In the past, monitoring this process was a bit of a “black box,” Mykytczuk said. But recent advances in genome sequencing will allow developers to monitor activity more closely.

“Controlling a biological process, if you’re not actually monitoring it, can be very difficult,” she said. “It could go one way or the other if the bacteria were moving from one community to another.

“But everything is changing,” she said. “We are working to make it a reliable and robust technology to combat this waste that will not be profitable using other extraction methods.”

Ministry responsible for dam safety inspections

In an email to CBC News in November 2021, Ontario’s Ministry of Northern Development and Mines said it was responsible for tailings dam safety inspections through its Safety Services Unit. engineering (ESU).
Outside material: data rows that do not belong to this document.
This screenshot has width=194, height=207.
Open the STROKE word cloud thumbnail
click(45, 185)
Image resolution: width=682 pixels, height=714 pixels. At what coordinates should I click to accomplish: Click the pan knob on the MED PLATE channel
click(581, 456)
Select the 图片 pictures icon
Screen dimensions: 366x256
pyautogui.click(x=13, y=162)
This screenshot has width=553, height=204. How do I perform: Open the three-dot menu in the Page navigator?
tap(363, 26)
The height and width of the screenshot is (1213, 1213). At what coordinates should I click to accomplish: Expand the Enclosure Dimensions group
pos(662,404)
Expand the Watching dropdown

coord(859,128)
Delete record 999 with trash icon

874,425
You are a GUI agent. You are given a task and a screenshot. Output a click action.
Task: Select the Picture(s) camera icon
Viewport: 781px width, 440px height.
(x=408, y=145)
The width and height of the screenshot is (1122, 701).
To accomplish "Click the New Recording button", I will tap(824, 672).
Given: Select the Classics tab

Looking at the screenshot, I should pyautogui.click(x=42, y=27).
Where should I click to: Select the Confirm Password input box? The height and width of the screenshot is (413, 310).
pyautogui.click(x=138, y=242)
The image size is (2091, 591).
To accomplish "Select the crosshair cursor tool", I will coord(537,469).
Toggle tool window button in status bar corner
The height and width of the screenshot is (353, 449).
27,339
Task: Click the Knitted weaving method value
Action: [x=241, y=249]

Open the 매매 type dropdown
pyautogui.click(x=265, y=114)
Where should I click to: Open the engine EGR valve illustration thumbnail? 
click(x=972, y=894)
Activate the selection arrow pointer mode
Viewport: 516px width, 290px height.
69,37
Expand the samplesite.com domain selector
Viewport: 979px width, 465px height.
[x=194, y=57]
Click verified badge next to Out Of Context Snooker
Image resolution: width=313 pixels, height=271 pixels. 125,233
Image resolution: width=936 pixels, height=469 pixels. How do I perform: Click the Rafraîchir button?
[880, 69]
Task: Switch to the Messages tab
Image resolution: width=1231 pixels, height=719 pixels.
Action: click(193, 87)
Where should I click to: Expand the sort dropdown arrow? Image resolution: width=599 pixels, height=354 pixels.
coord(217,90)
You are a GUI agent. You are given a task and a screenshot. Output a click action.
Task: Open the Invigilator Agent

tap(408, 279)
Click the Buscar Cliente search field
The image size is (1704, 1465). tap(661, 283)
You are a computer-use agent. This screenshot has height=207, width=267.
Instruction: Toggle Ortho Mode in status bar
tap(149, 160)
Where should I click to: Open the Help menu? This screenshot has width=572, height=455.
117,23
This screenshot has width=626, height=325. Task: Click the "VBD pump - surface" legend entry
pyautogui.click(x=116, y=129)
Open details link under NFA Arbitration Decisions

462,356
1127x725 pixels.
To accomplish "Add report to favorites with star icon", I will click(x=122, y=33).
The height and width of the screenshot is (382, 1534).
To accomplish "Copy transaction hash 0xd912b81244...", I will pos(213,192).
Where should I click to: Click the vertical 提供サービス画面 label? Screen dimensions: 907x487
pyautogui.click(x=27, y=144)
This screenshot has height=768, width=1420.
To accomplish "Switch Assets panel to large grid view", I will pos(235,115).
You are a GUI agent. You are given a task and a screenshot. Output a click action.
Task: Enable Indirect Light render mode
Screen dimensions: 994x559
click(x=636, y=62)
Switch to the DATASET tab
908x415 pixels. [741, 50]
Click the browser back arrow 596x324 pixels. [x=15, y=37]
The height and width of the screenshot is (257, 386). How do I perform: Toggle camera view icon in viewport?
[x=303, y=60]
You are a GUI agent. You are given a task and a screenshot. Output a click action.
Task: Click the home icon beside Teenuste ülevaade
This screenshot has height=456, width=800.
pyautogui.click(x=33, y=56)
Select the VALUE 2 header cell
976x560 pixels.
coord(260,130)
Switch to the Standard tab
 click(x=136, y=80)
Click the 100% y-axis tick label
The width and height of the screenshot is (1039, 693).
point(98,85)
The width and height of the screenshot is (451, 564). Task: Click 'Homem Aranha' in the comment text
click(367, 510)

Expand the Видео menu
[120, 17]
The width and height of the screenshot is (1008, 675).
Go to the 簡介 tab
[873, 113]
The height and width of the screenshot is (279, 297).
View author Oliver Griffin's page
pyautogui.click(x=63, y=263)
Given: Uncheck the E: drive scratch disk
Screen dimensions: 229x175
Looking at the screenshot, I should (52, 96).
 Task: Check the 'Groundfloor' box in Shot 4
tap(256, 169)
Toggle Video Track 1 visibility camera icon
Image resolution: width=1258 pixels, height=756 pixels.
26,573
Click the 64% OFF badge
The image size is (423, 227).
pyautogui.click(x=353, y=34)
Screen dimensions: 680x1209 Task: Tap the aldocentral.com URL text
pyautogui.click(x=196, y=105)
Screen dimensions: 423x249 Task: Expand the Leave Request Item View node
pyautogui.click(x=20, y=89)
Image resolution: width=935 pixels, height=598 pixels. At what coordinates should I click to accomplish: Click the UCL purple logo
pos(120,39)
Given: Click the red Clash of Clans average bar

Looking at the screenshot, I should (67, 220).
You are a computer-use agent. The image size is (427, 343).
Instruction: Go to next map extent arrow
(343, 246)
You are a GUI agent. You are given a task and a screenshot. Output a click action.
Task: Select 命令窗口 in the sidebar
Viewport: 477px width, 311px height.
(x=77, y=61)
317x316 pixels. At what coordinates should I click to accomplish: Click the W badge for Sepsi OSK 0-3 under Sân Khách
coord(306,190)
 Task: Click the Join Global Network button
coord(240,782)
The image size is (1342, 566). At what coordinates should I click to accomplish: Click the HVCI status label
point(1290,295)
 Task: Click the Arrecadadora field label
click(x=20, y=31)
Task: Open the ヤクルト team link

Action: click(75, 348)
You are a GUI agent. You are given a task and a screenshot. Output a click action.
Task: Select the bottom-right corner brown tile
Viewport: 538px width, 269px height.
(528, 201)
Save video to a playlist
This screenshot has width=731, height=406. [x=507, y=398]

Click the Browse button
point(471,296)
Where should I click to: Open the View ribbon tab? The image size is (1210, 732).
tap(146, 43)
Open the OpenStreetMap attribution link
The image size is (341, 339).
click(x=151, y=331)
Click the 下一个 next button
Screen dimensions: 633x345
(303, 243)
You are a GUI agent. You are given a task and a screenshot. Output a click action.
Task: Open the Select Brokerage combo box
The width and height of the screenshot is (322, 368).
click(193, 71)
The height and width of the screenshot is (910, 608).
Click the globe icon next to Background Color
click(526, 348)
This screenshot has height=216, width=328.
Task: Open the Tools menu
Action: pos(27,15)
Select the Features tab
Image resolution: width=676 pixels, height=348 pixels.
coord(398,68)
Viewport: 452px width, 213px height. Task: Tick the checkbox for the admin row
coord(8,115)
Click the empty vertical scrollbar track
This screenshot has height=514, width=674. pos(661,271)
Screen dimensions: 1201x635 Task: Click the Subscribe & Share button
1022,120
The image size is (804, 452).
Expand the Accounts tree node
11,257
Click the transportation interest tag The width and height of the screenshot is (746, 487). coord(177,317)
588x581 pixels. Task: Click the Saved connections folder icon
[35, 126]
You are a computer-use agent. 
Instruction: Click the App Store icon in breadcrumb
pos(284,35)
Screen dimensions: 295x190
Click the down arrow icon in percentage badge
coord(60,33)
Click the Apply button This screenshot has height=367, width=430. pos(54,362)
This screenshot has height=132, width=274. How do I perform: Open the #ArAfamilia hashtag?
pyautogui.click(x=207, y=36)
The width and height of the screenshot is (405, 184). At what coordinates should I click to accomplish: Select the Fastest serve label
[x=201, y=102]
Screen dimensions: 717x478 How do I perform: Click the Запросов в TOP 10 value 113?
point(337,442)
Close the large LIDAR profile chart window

“ESU undertakes technical reviews of projects to construct off-line tailings structures such as dams (structures that do not retain part of a lake, river or stream) at operating mines” , the statement said.

“He also performs site assessments and risk assessments of abandoned tailings dams across the province, to help prioritize repairs at those sites.”

Over the past 15 years, nickel mining company Vale has upgraded five dams in the Copper Cliff area that were built using what the industry calls the upstream method. This is when the tailings themselves – which are the waste rock by-product of the mine’s crushing operations – are used to build a dam.

In 2019, following a tailings dam collapse in Brazil, Vale released a review of its tailings dam infrastructure around the world. This report listed eight dams at Copper Cliff that had an “extreme” danger designation if they were to collapse.

Of these eight dams, four were built using the upstream method.